Over the course of your travels, driving your vehicle through potholes, humps, or any kind of bump that can shift’s your vehicle’s weight, will be handled by your leaf springs. The stress causes the suspension to droop or “sag”, making it lose its ability to properly absorb shock.
Experts from Suspension Specialists, Inc. maintain that pre-setting leaf springs with a “bulldozer” will bring it back to its original shape. Doing this makes the device useable for another 16,000 km (1,000 miles).
Interestingly enough, this method is done before installation to test for defects and evaluate if the leaf spring is in good working condition.
The u-bolt, which is located at the center of the leaf spring, is used to hold all the metal strips together in the middle. Re-tightening it prevents further sagging, allowing the device to absorb shock properly.
Suspension Specialists, Inc. experts recommend that drivers have their u-bolts tightened every 800 km (500 miles), 1600 km (1000 miles) and at regular intervals based on the driver’s judgment.

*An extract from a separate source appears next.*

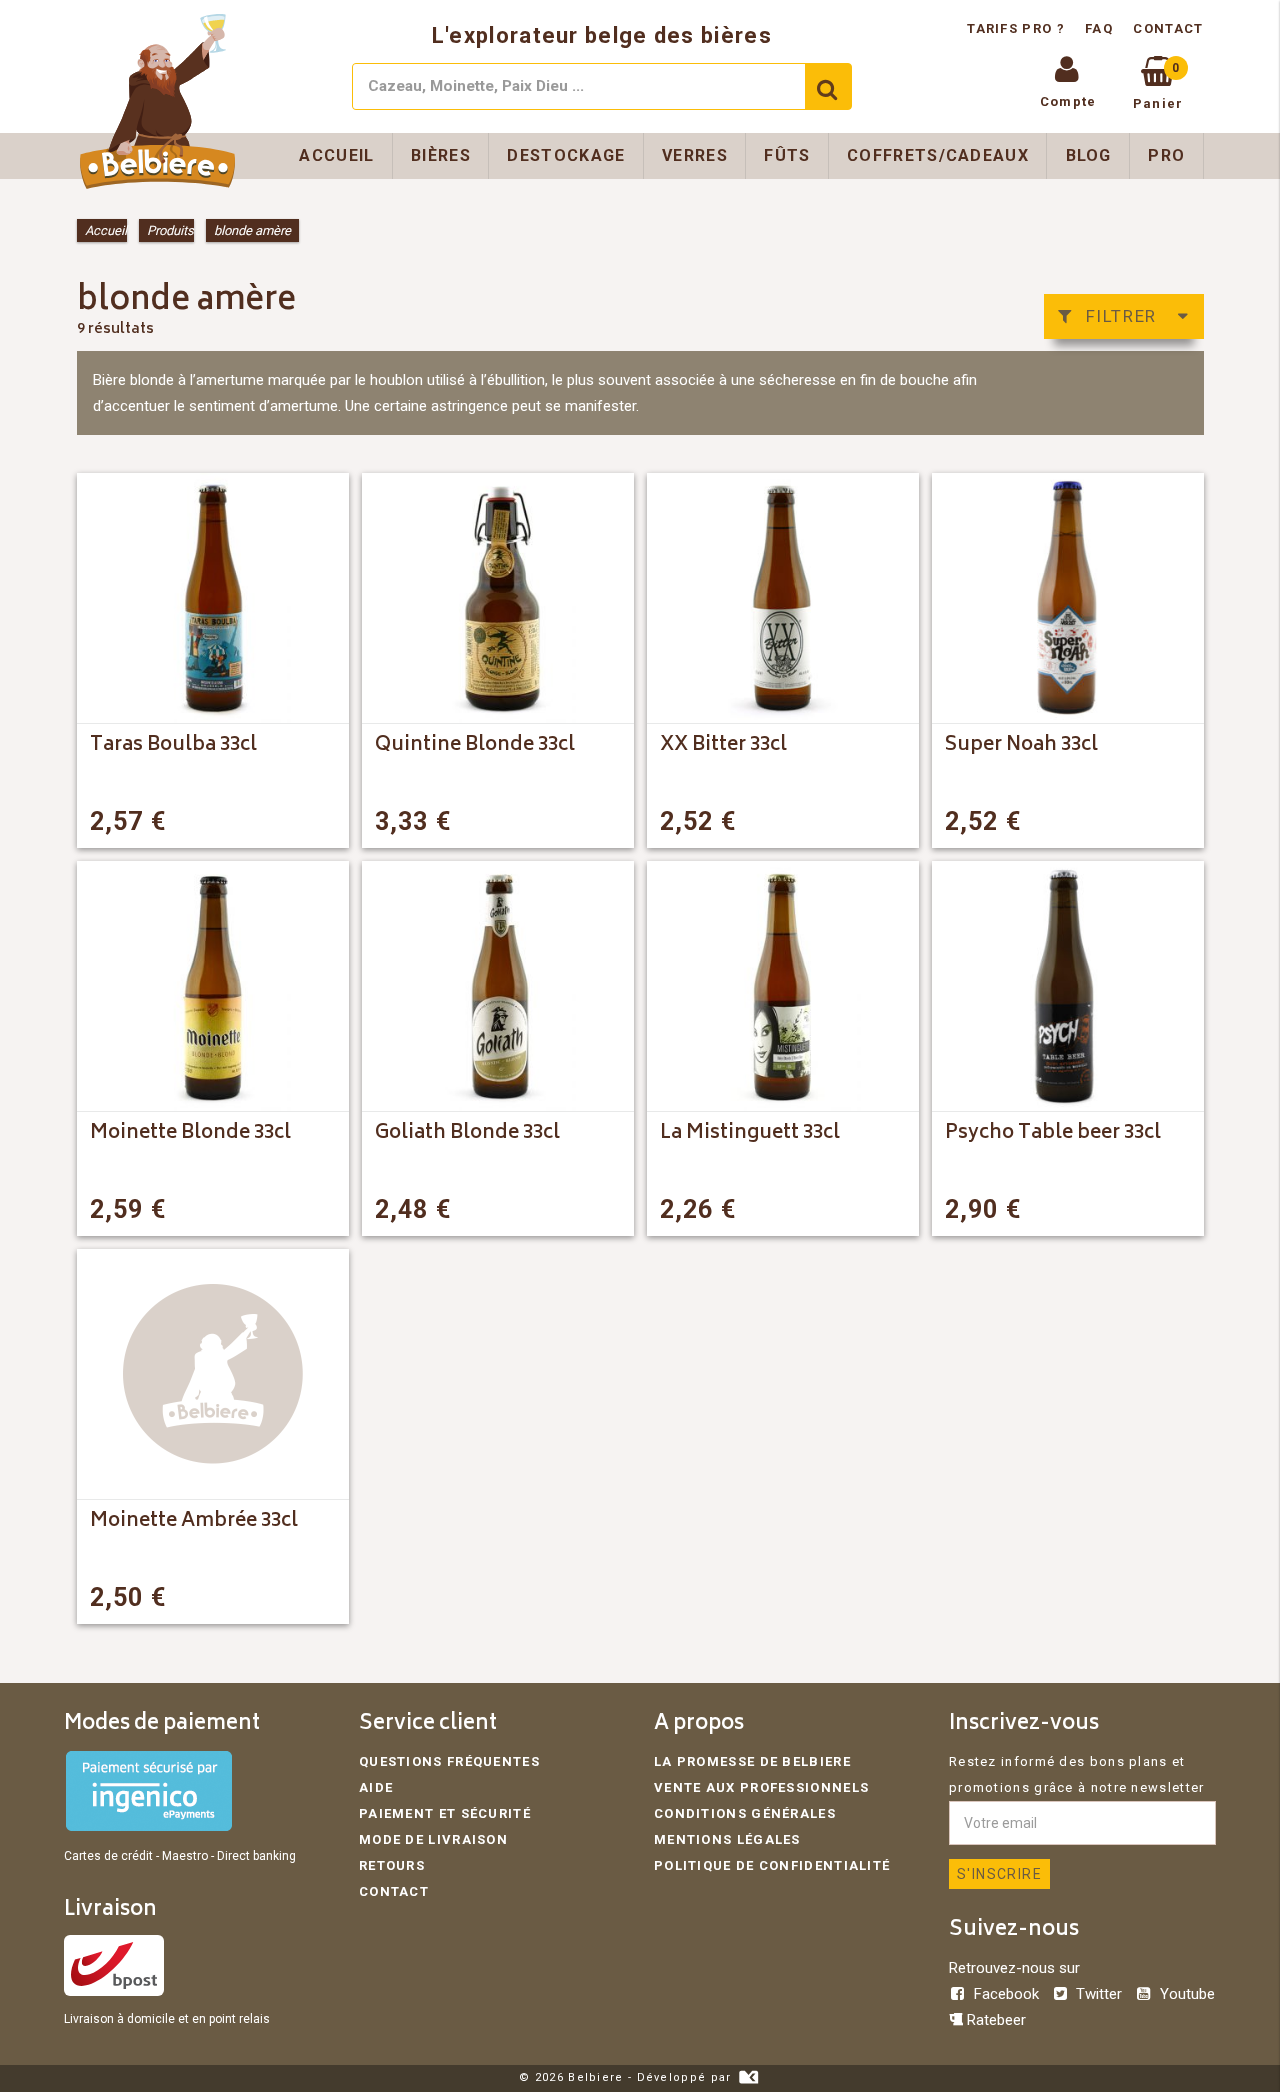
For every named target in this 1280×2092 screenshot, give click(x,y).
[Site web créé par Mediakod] (748, 2077)
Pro (1166, 155)
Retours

In some cases, the entire leaf spring doesn’t have to be replaced – only the individual leaves. If you find a strip out of place, it can be re-bent with a hydraulic press. You might want to take your leaf springs to an auto shop and have a mechanic work on that, as it takes a skilled person to bend the individual metal sheets to the right curvature.
If the leaves are hopelessly straight, rusty, or old, then consider getting new leaves from a metal bar. Again, this might need the expertise of an experienced auto mechanic, so bring this case to your nearest car repair shop.
Grease or oil the entire leaf spring. When a vehicle goes over a hump, bump, or pothole, the leaf spring moves upwards, taking the stress for the entire car. If unlubricated or rusty, every component that braces for impact will make a crunching noise. The abrasive absorption affects the suspension of the entire vehicle, contributing to very uncomfortable ride.
Lubricating the leaf spring eliminates that. It might mean taking apart the entire device to get the job done, but if it means a much smoother ride in the end, then the hard work is well worth it.